If hyperconvergence and disaggregation fulfill their delegated roles in the data center, then they would accomplish essentially the same thing: matching capacity dynamically to workload. This makes the native economic contributions of both disciplines somewhat positive. DRD may have an edge for this reason alone: It promotes a model where workload management and data center management work together in concert (at least in this sense, a “convergence”), which is an evolutionary process rather than an effort to sustain a declining business model.
Working against DRD, however, is a time-proven principle of technology in the enterprise: Businesses do not collectively abandon platforms until beyond their points of collapse. (This is why ransomware actually works, if you think about it.) They will happily invest in the equivalents of duct tape and baling wire, for as long as they can prop up the systems they have, if in so doing they can sustain their current work patterns. HCI has an established base. But because it may be more advantageous to vendors in the long term to move that base to disaggregated platforms, we’re seeing trends like the “d” prefix in “dHCI.”
What HCI could still contribute to society at large is a keener and more comprehensive means of managing data centers. That’s not nearly the same potential as DRD. Today, hyperscale data centers are built around patterns where rooms are subdivided into racks, racks into servers, and servers into blocks of electricity consumption. There’s a broad, fuzzy idea of how much power a rack or an aisle should consume, based on 40,000-foot observations of consumption patterns — for instance, the industries to which their tenants belong (for example, healthcare tends to consume more energy than financial).
DRD has the potential of moving resources into their own rooms, which would trigger a complete rethink of how capacity planning would work. That, in turn, could have impacts on the entire industry, including where on the planet facilities are built, and whether smaller facilities can be constructed closer to the world’s major interconnection points — which tend to reside near coastlines.
Those societal impacts may impact the health and well-being of peoples throughout the world. As with 5G MEC, DRD could see the rise of smaller cities and metropolitan areas becoming capable of hosting chunks of the broader computing cloud. The energy consumption patterns for power stations could change. Employment situations could change. These are serious societal impacts, with which HCI can’t possibly compete.
By definition, an ecosystem is comprised of an industry, the presence and participation of all of whose members serve to everyone’s benefit.

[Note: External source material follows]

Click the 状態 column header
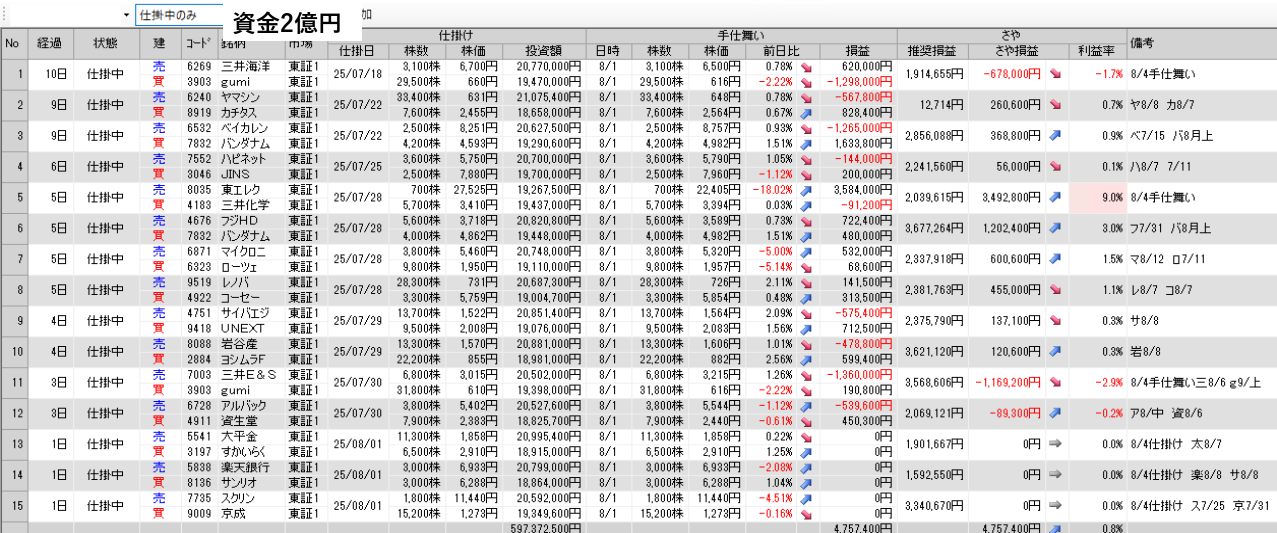The width and height of the screenshot is (1277, 533). pos(105,43)
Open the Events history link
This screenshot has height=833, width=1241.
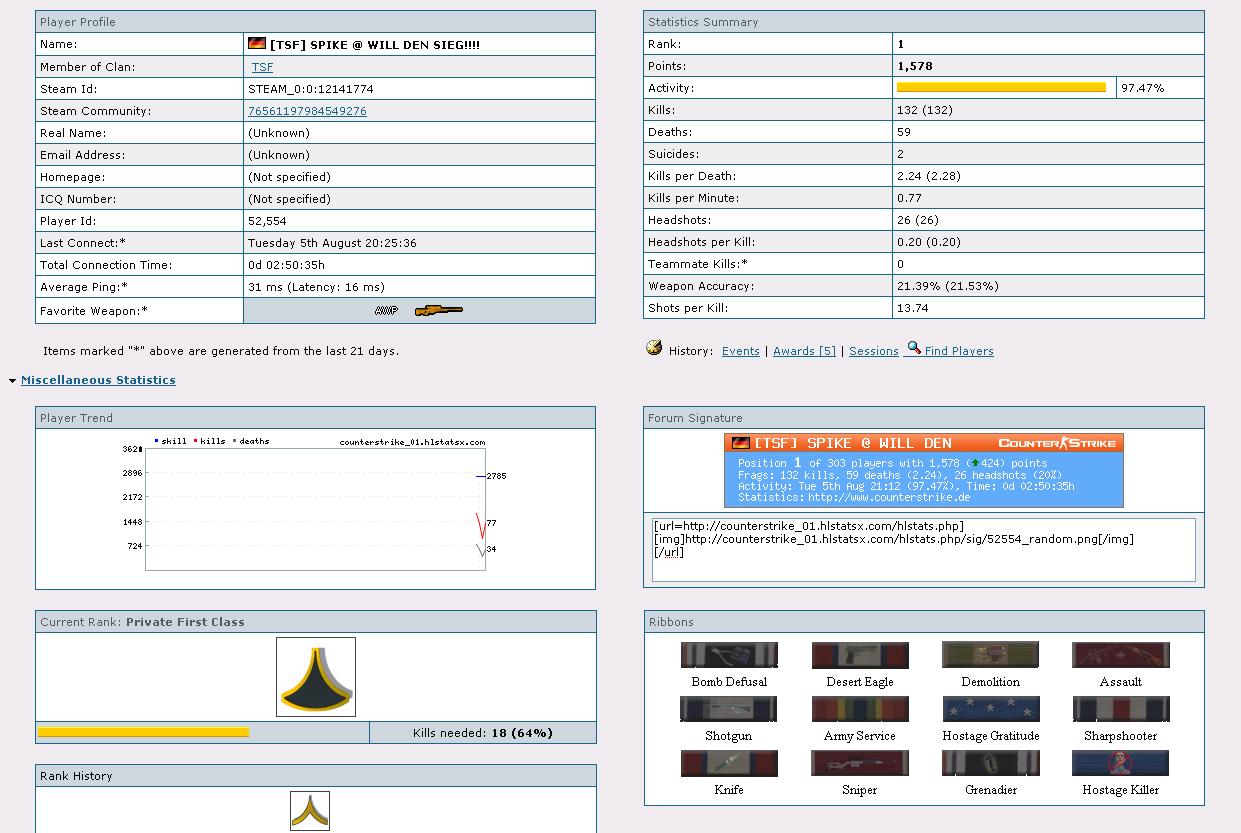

You can’t build a true ecosystem around a property whose value is determined by exclusivity.
HCI disables ecosystems, but that has always been by design. If DRD evolves to incorporate some kind of open interfacing and collaborative framework, a kind of ecosystem could develop around it. But that’s not what’s happening today, especially with different manufacturers producing DPUs, IPUs, NPUs, and SmartNICs — all of which mainly have the same function of managing connectivity.
Final score: HCI [-1.22], DRD [+1.06]
While HCI ends up with one of the more negative scores we’ve ever posted, it would be significantly lower were it not for one saving grace: In terms of revenue, HCI remains a viable market. Conceivably, DRD’s mostly positive scores could have been much higher, if its vendors’ key value proposition were to be proven in the market: that bundling could achieve the same market goals as convergence, if the software appears to tie it all together.
We’re actually past the crossroads for the HCI market participants, and we’ve already seen the transition between convergence and disaggregation begin. This final pair of graphs reveals why: DRD’s momentum is the opposite direction of HCI. The trick they have to pull off this year is convincing their already-signed HCI customers that the opposite direction will lead them toward the same goal.